2018-12-03_17-24-13.png

[Logs removed]

 

Tagged:

Best Answer

Answers

  • Same problem on Win XP Professional sp3.

    Previously working with V13. The event log error is

    Faulting application teamviewer.exe, version 14.0.13880.0, faulting module kernel32.dll, version 5.1.2600.5512, fault address 0x00012aeb.

  • I tried to install version 13 - it crashes like yours. Successfully installed and earned only the 12th.

  • JeanK
    JeanK Posts: 7,034 Community Manager 🌍

    Hi all,

    Thank you for your message.

    We are sorry, that you encountered compatibility issues by installing TeamViewer on your Windows XP devices. As Microsoft itself stopped supporting Windows XP two years ago, it is now almost impossible for us to fix Windows XP issues. I hope you can understand the unfortunate situation.

    Previous versions might still work fine on your Windows XP devices. Feel free to try it out !

    You can download previous versions here.

    I wish you all a good week-end.

    Cheers

    Community Manager

  • In this case, on what basis do you deceive your customers by officially stating on your site that versions 13 and 14 work in Windows XP? Remove at least misinformation from there!
    In general, I admire such explanations of the developers, why the new version of THEIR program stopped working in the old version of the OS. It turns out that this is not the fault of the programmer, who is too lazy to test his program in Windows XP, but the OS that has not changed for many years! Great logic!!!

     

  • Oh c'mon, it's not the whole programme, it's just one simple call in SHELL32.dll; you can fix it. If Team Viewer was open source, I would have coded a workaround myself.

    For more info: https://community.teamviewer.com/t5/TeamViewer-General/Missing-function-call-in-TeamViewer-14-0-13880-Windows-XP/m-p/50142

    Broadcast Engineer
  • And how I can fix it? I'm not a hacker, in addition, changing the program code prohibits the license agreement. In addition, after the first update such fix will be killed.

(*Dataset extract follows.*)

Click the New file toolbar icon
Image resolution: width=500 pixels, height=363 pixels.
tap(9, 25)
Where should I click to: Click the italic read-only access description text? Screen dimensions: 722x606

  • I know, that's why I said *if* it was open source. My message was addressed to JeanK (Team Viewer Support), 'cause I think that breaking XP due to a single simple call and dropping its support because of that when they could fix it by using a different call on SHELL32.dll instead of SHCreateItemFromParsingName sounds a bit like an excuse. I mean, there are many legacy machines running Windows XP and its derivatives like Windows Server 2003, Windows Embedded Standard, Windows Media Center, Windows Tablet Edition, Windows Embedded POSReady etc that are still widely used on fuel pumps, tills, self-checkouts and so on. Having Team Viewer up and running to remotely connect to them is very important for many businesses, as it's way more secure than the old outdated RDP protocol that these machines have.

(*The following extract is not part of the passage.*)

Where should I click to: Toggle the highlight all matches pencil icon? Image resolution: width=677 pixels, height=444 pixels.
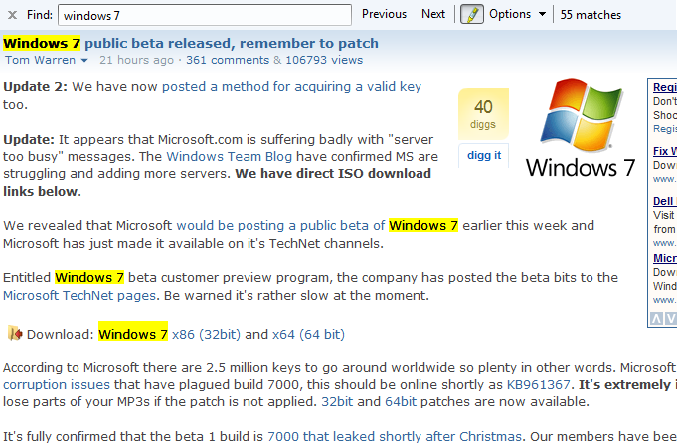pyautogui.click(x=471, y=15)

    Besides, instead of dropping XP support altogether, if they don't wanna spend time to code workarounds, they could at least disable some functionalities in the XP version but still release an updated version of the program.

    Broadcast Engineer
  • Now it is clear. It is a pity that the representatives of TeamViewer do not want to hear us.
  • Chico
    Chico Posts: 4
    thank you for suggesting that we use an earlier version. HOWEVER, Teamviewer is force upgrading everyone to version 14 currently (i am now limited to a 5 minute connection time on each of the many XP systems i still need to administer). What does teamviewer propose as a solution? Must i go to your competition? Will you allow teamviewer V12 (reported in this thread as still fucntional in XP), an exemption from the V14 forced upgrade? almost 20% of worlds PC's still run windows XP. That's a lot of systems, surely teamviewer is not abandoning or stranding them, are they?
  • Hi Chico,

    My primary support desktop is WinXP sp3 running TeamViewer 13.0.5640 (10 years old Compac 6710b, hit by lightning twice and rebuilt, been around the world a couple of times).

    I receive very good telephone support from the TV helpdesk. I have a paid subscription. I can connect ok to versions up to 13. There is no timeout. I have been connected for several days on occasion.  Important functionality works ok including change sides and file transfer. My XP desktop cannot connect to V14, therefore I run Win8.1 and Mac platforms. V14 cannot connect to some old versions which is mildly annoying.

    I think perhaps your 20% statistic is a bit optimistic.  FYI February this year Australian Dept Defence migrated 100,000 WinXP machines to Win10.  Most of my clients have moved to Win7+

    In my opinion, WinXP remains the most stable platform now that Microsoft has stopped patching it. 

    Paul White

  • Thanks for the solution!

    However, let me express my incompetent opinion. For all the existence of IPv6, I have never met a situation in which a new protocol would be needed or would give some advantages. But I have met many times with situations where the use of this protocol, included in new versions of Windows by default, led to problems in the work of applications, and the developers of these programs recommended turning off the use of IPv6.